In fact, under the chuppah, the couple is given a blessing that they should experience six different types of love, “mirth, song, delight (rejoicing), love (harmony), peace, and companionship.” These types of love are illustrated as a roller coaster, the initial flight up (mirth), the moment of extacy when the car goes over the hill (song), the descent down (delight), the moment at the bottom of the hill (harmony), and then the ascent can begin again with peace and companionship. Love has to be representative of the whole picture, and can’t be viewed only as that moment of extacy or initial infatuation.
So many people, when relationships start to get comfortable, say that the romance is gone — that they don’t feel the “spark” that made them so sure once the relationship began. The spark is important, for sure, but it’s not the whole love experience.

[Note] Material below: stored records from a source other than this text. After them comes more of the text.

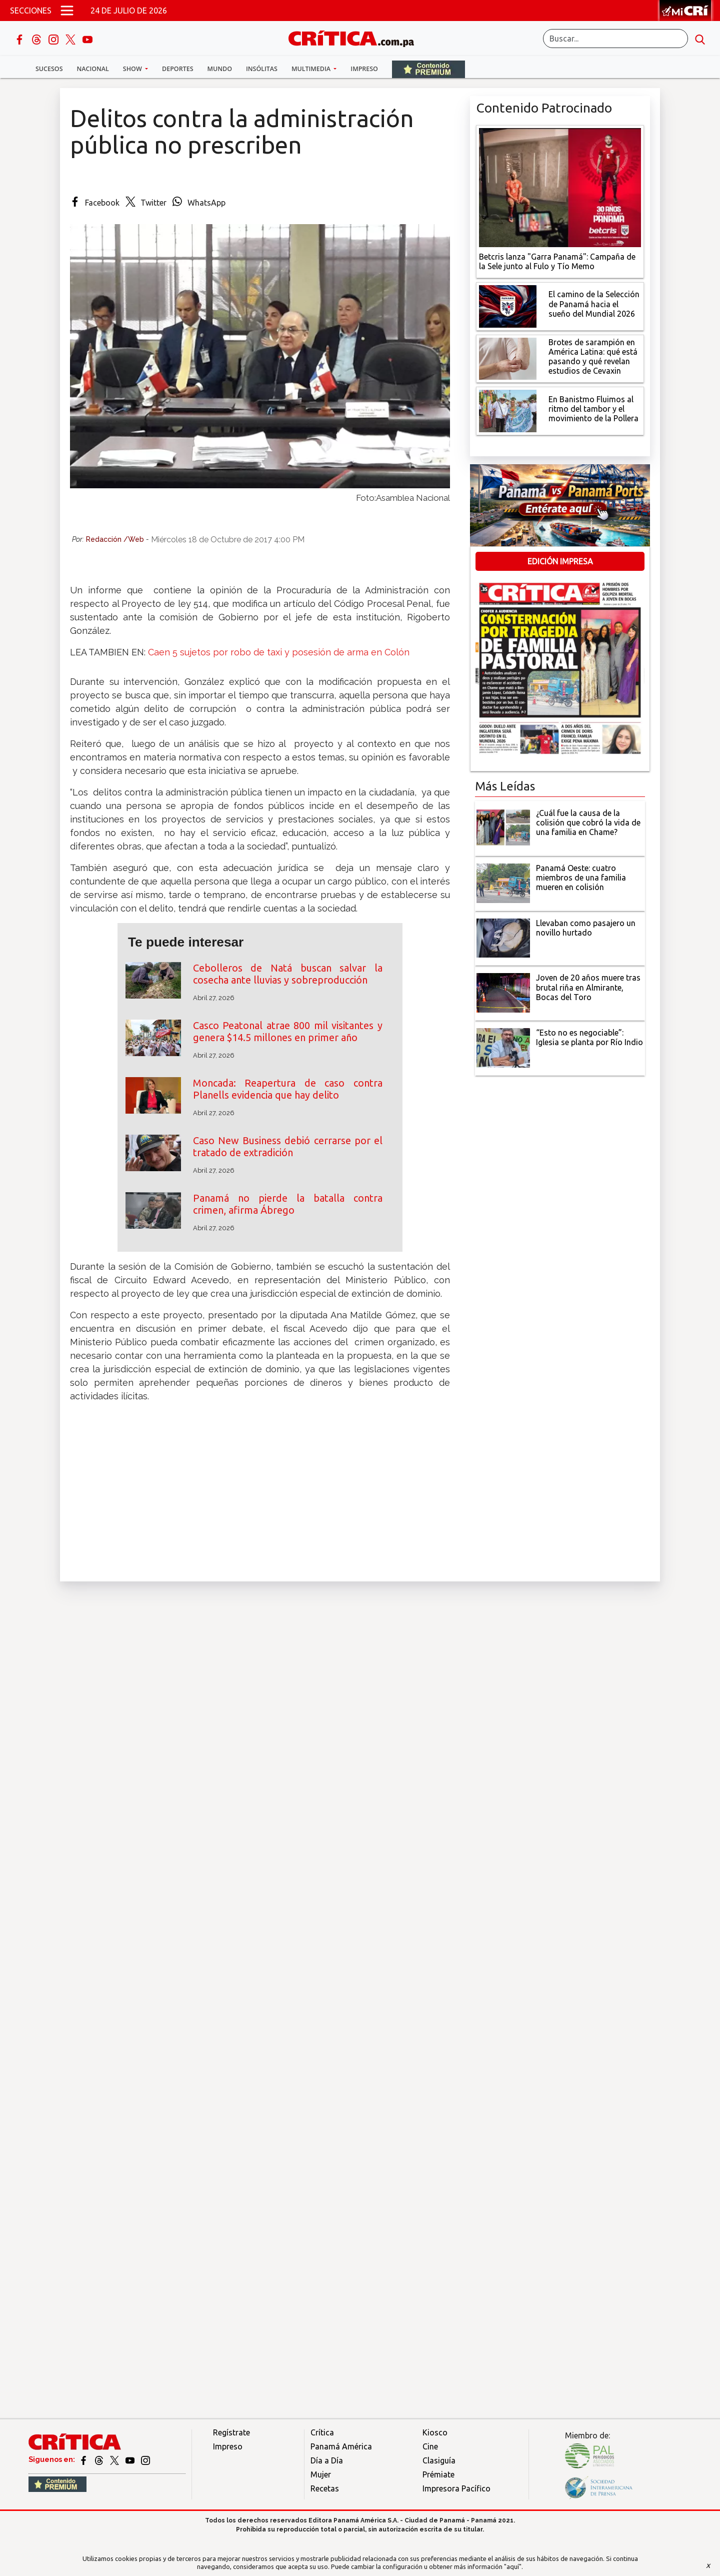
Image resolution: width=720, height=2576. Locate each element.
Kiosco (435, 2432)
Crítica (322, 2432)
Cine (430, 2446)
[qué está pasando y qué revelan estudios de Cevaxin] (507, 357)
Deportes (177, 69)
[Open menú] (67, 10)
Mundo (220, 69)
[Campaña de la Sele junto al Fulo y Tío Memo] (560, 186)
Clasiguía (439, 2460)
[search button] (700, 38)
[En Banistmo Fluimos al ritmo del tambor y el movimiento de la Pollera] (507, 410)
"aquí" (513, 2566)
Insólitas (262, 69)
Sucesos (49, 69)
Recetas (324, 2488)
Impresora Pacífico (456, 2488)
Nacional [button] (93, 69)
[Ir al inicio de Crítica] (356, 37)
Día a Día (326, 2460)
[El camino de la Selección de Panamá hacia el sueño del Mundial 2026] (507, 305)
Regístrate (231, 2432)
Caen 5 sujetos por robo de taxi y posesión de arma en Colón (279, 652)
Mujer (320, 2474)
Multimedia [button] (312, 69)
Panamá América (341, 2446)
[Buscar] (615, 38)
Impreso (364, 69)
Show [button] (133, 69)
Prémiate (438, 2474)
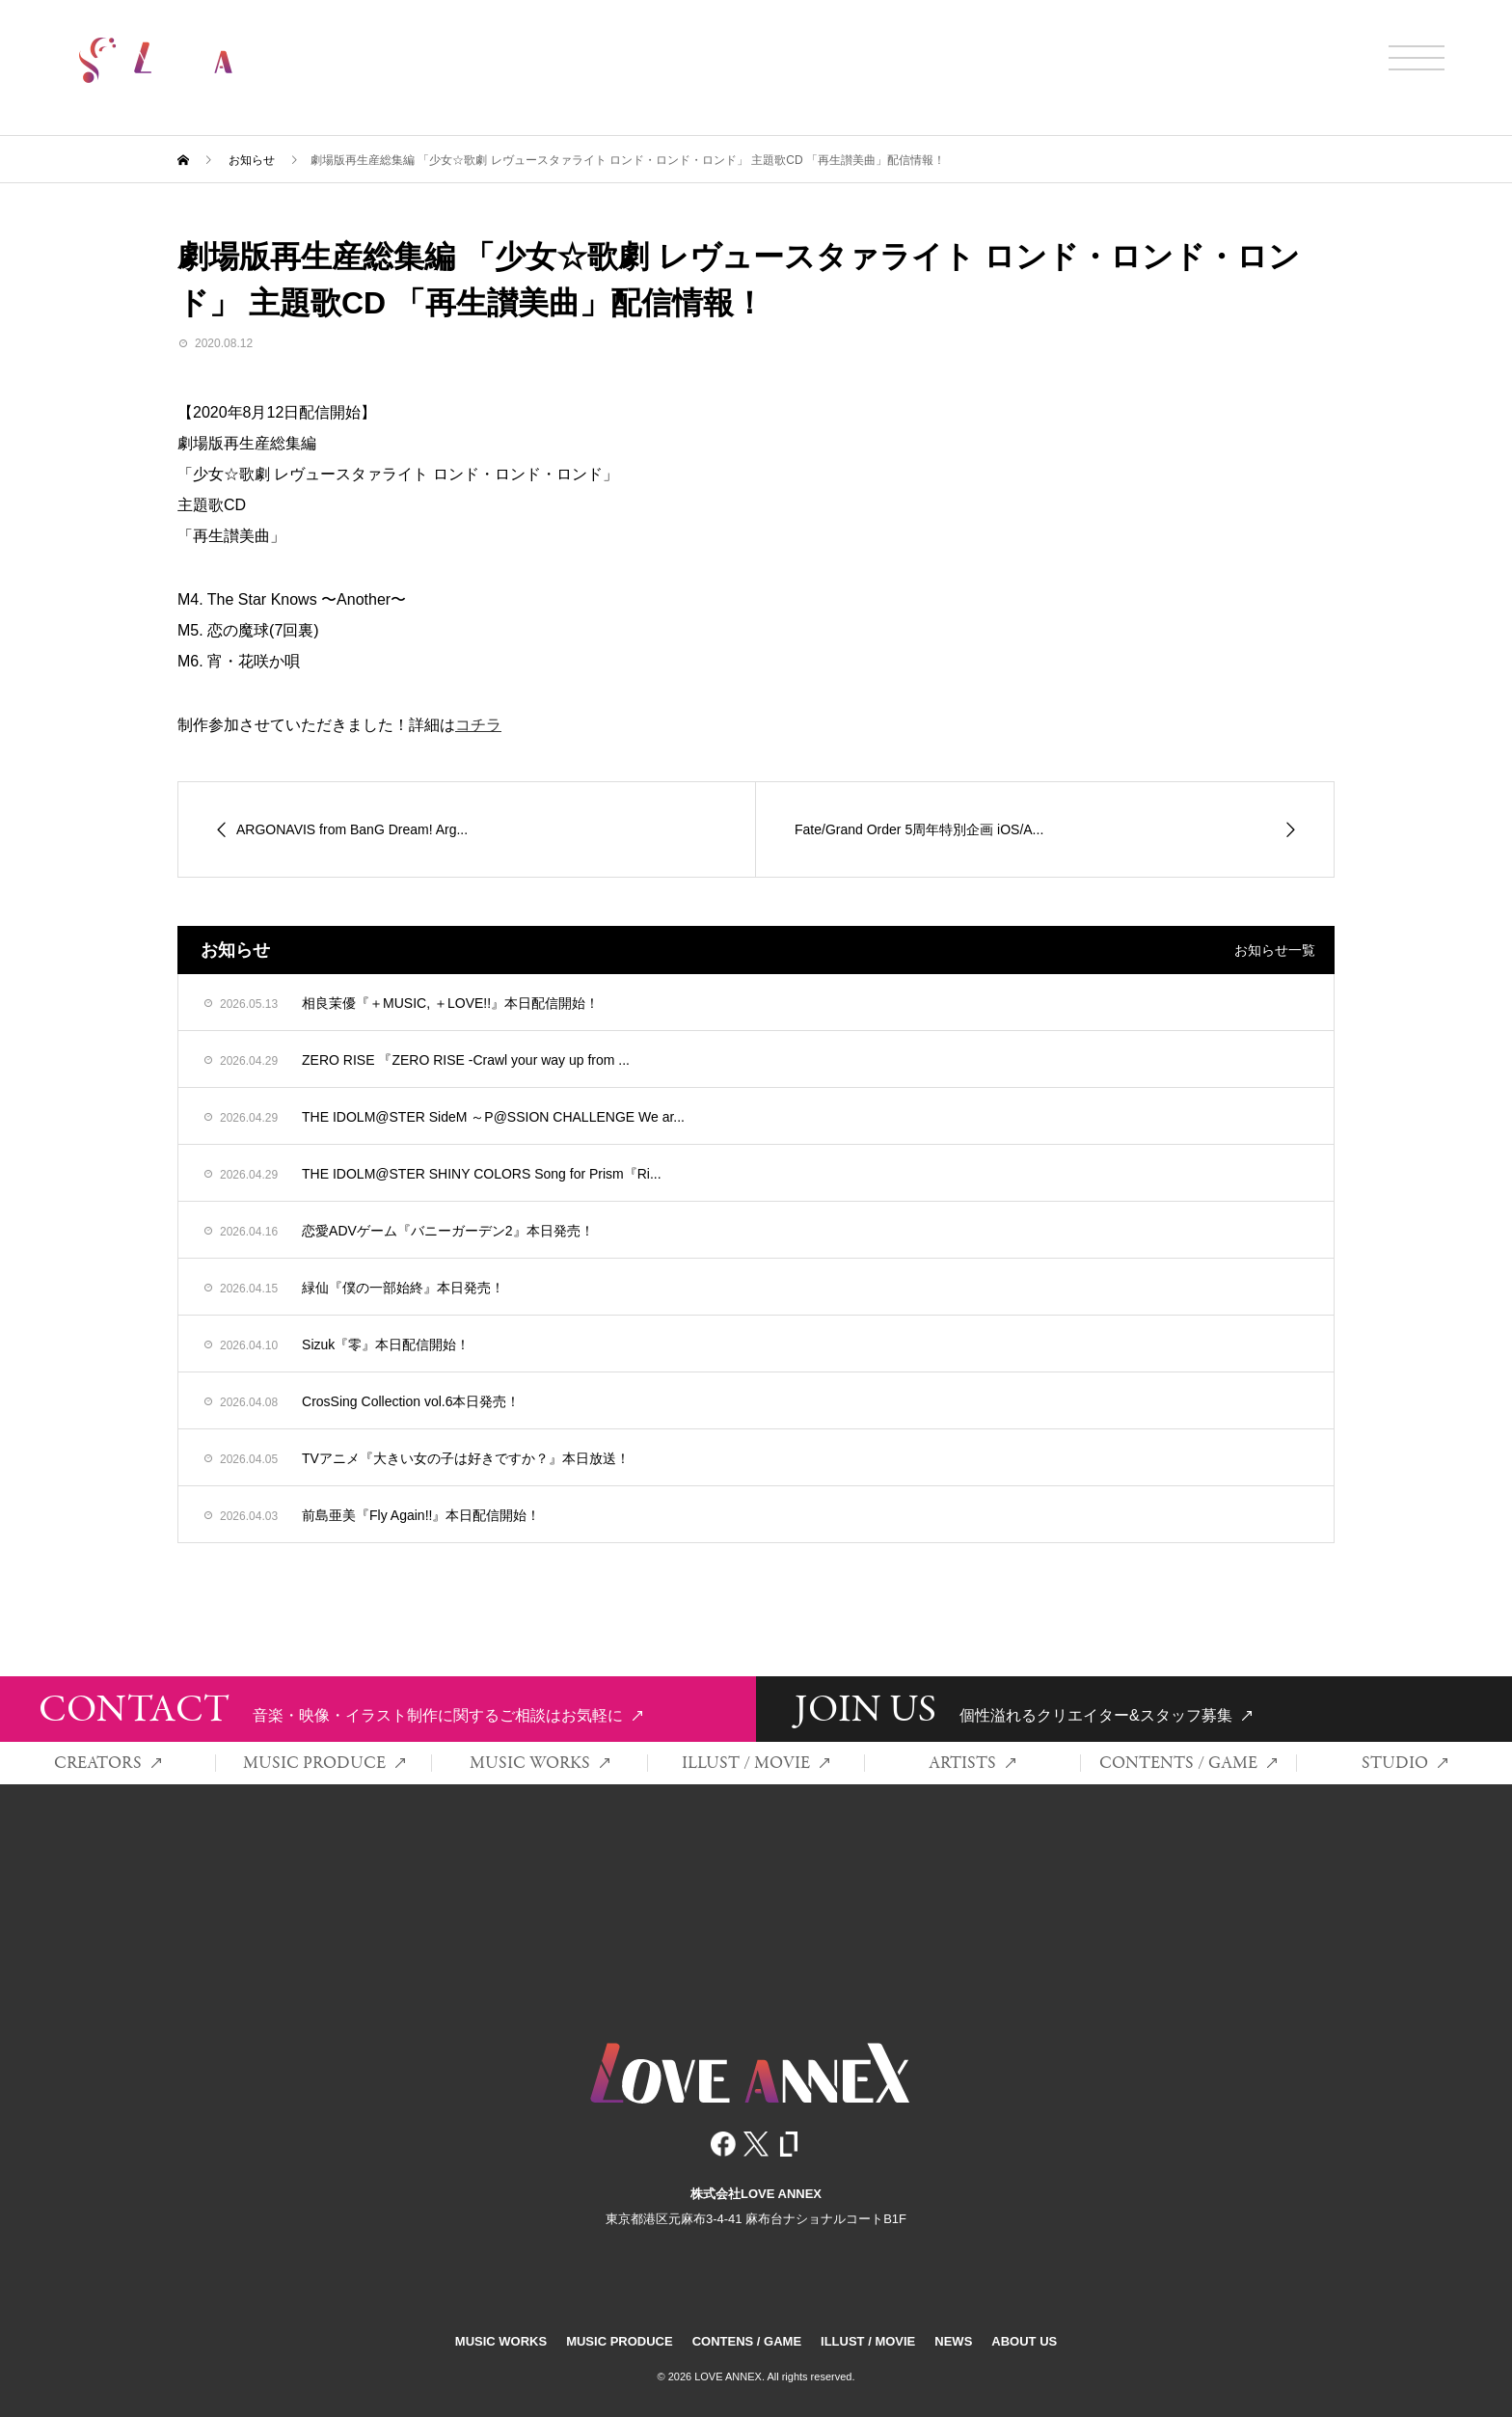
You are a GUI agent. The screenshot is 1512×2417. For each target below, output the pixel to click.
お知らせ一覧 (1274, 950)
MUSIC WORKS (539, 1763)
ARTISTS (972, 1763)
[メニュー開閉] (1416, 58)
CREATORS (107, 1763)
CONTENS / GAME (746, 2341)
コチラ (478, 725)
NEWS (953, 2341)
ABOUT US (1024, 2341)
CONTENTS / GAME (1188, 1763)
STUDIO (1404, 1763)
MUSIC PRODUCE (324, 1763)
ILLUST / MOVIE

Love is an undercurrent of every aspect of life, from the mundane Sunday morning to the passionate fire of Friday night — without the mundane, the passion cannot exist.
Most religious couples don’t meet the way that Jonathan and I did, nor do they meet at such a young age. I’d like to say that we are lucky enough to have experienced a lot of that initial passion and excitement, more so than other people, but that wouldn’t be completely true. In those moments, we felt (and still feel) a little out of control of our feelings. We’re run totally by hormones, and (trust me!) that is not always the healthiest way to conduct a relationship. Fire is a dangerous tool to have on the bridge of a ship; it can burn down the entire ocean.
I don’t know when we realized that this was going to be the forever kind of love, but I think that we both realized early on that fiery passion isn’t the kind of love that’s easily sustained. Instead, it’s the safe kind of sweatpants on a Sunday love, the trips to the supermarket love, the kind of love that makes you feel you have two feet planted firmly on the ground but you could fall back and have someone catch you kind of love that we wanted to water and nurture to watch it grow.
This brings me back to the idea of Tu B’Av. Like I said earlier, Tu B’Av is a holiday that celebrates all types of relationships. All stages of relationships. And it, like many other Jewish holidays/concepts, helps us to realize so much about the world that we live in.
I love roller coasters. Jonathan and I were supposed to go to Six Flags yesterday, but we got rained out. I love roller coasters because I love the feeling of being out of control, but safely buckled in. I love the feeling of going up a hill right after being whirled around a corner, that slow and steady uphill that promises the fast, stomach churning descent is right over the bend.
But you know what I love more? I love feeling safe, with both feet on the ground, once the ride is over. And that’s the real kind of love – the kind of love that promises to take you on trips and adventures and to make you feel like you’re out of control…but at the end of the day, stands next to you, both feet on the ground.
C&A, B&D, J, and every other person in a relationship or looking for a relationship on the blogosphere: you should fully experience the full picture of love every day for the rest of your lives.